Searching in Hashes

4,059

Expert 2GB

Hashes can not have identical keys. Each key has to be unique. Are you using a hash of hashes or array of hashes?

Feb 25 '08 #2

Hashes can not have identical keys. Each key has to be unique. Are you using a hash of hashes or array of hashes?

Let me give you some mre info; it's an exercise I'm making.

It's like a webshop which has items, a product code, a price and a quantity.

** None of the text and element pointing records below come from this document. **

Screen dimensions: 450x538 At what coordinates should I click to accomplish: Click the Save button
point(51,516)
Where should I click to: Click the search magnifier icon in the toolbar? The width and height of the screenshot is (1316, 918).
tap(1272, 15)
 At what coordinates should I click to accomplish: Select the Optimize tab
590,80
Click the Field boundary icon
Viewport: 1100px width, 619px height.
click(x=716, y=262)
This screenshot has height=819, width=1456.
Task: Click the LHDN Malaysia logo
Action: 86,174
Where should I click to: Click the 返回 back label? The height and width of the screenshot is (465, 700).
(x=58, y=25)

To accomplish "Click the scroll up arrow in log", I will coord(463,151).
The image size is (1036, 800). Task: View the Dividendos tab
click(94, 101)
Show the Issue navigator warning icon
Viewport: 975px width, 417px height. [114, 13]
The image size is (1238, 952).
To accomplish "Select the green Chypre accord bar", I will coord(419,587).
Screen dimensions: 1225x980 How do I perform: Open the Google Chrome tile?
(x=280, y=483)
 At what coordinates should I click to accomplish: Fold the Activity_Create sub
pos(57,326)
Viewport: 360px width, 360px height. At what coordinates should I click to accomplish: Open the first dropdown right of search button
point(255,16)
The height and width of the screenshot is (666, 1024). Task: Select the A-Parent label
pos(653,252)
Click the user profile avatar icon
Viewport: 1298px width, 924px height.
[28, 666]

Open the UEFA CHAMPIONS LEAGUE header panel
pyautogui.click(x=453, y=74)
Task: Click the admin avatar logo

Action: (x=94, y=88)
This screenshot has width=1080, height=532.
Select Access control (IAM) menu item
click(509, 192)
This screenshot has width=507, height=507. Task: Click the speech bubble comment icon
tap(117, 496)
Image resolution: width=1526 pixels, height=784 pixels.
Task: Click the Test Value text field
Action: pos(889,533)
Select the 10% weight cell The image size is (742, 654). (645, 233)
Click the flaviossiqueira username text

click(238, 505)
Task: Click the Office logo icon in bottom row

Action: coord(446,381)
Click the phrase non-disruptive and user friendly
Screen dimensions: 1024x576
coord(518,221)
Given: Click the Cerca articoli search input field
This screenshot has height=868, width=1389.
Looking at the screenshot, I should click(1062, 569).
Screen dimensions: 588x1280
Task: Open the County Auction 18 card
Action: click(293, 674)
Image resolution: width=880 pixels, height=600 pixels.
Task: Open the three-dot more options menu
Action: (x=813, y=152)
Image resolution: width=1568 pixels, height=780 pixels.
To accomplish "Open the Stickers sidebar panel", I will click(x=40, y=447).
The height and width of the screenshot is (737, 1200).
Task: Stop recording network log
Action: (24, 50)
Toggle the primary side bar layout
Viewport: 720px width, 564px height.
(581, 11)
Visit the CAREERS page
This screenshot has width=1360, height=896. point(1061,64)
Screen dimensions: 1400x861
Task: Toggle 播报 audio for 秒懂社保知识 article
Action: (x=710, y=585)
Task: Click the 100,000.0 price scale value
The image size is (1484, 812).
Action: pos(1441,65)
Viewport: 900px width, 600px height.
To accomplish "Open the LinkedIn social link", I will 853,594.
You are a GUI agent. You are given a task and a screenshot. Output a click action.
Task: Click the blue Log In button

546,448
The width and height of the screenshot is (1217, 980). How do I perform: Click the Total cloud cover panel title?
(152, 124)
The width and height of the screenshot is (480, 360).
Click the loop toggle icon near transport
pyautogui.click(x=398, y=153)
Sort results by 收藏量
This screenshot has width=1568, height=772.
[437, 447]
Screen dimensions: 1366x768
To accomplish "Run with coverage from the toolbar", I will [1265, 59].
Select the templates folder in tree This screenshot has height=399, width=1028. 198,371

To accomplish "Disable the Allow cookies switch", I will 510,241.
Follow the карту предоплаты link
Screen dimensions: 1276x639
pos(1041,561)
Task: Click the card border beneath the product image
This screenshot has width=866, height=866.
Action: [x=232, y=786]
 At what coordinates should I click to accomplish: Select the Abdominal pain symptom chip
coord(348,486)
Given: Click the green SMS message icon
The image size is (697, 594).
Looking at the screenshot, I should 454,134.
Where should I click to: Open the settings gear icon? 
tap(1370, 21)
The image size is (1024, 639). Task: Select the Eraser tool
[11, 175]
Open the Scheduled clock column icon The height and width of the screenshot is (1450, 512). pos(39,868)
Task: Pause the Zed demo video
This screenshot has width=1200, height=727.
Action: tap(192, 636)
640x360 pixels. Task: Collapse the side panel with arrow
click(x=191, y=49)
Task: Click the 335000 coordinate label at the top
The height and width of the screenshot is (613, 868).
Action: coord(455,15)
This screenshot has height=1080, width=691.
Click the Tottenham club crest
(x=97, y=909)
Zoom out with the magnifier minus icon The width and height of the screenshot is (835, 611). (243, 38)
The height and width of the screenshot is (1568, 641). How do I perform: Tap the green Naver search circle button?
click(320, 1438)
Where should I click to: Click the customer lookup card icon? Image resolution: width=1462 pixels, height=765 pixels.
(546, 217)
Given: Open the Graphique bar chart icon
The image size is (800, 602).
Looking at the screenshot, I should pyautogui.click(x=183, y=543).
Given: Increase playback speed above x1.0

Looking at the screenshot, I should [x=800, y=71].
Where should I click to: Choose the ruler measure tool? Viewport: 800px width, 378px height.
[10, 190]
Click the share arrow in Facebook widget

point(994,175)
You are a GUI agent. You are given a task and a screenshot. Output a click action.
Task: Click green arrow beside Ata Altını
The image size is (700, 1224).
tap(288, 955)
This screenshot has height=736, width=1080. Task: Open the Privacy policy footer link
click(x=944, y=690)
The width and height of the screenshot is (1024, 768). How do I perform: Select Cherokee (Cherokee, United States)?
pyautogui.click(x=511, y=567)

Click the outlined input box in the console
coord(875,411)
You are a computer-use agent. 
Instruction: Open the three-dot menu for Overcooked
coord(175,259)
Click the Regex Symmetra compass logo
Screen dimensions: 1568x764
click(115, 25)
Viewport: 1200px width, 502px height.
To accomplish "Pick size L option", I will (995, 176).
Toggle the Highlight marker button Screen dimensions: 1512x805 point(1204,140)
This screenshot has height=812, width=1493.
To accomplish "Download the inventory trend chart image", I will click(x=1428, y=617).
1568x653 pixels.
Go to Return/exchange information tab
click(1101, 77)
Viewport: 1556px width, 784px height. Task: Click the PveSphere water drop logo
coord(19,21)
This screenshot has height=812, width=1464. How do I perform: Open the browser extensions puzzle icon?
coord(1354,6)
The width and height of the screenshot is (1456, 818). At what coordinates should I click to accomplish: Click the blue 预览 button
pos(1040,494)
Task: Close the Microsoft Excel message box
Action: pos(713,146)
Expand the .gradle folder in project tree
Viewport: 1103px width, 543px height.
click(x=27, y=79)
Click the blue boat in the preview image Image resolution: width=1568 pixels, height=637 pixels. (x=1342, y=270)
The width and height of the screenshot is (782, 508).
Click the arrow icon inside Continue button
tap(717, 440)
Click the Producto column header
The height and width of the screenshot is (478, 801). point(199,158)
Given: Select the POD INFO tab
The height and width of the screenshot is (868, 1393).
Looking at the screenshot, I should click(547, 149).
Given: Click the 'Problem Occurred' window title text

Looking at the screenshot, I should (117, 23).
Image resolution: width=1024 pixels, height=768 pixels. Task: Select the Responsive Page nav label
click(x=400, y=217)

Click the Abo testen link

I read a file, which holds a 'database' of items for sale and it's structured like this:
for every item for sale there is a line in the textfile:

value1|value2|value3|value4

value1 is unique for every item. Call it a productcode or id number.
anyway due to search querys I will need to be able to get a product code from a title(which is provided by the query).

so I need a hash which has the names of the objects as keys, and the associated values will be the product codes.

now let's say there is a book and a dvd for sale with the exact same name I need to be able to get both product codes out of my hash.

That's the whole problem.

I have doublechecked my hash, and it has two identical keys after reading the file and creating the hash... I printed them all with a foreach loop.

p.s it's just a simple hash, no complicated things, I'm new^^

Feb 25 '08 #3

4,059

Expert 2GB

The same hash can not have two identical keys. Try it and see:

Expand|Select|Wrap|Line Numbers

 
%hash = (

   foo => 1,

   foo => 2,

   foo => 3

);
 
foreach my $key (keys %hash) {

   print "$key = $hash{$key}\n";

}

I don't know where you are making an error in thinking that your hash does. Post some code so I can take a look at what you are doing.

Feb 26 '08 #4

Expand|Select|Wrap|Line Numbers

 
sub loadInventory{

     open (INVENTORY, $inventoryPath);

     $line = <INVENTORY>;

     while ($line){

        @fields = split(/\|/ , $line);

        ...

        %inventoryCodes = ($fields[1],$fields[0],%inventoryCodes);

    ...

        $line = <INVENTORY>;

     }

}

the file to be read has got for example these two lines:

DVD-432|Harry Potter and the Prisoner of Azkaban|25.00|5
BOOK-432|Harry Potter and the Prisoner of Azkaban|15.00|7

because of the split: the values are:
$fields[0] | $fields[1] | $fields[2] | $fields[3]

so, because of this line:
%inventoryCodes = ($fields[1],$fields[0],%inventoryCodes);

i guess this hash will get two pairs, both with the value "Harry Potter and the Prisoner of Azkaban", but they won't have thesame product code...or am I mistaken?

Thanks for the help btw

Feb 26 '08 #5

WinblowsME

How about storing and printing the data like the following?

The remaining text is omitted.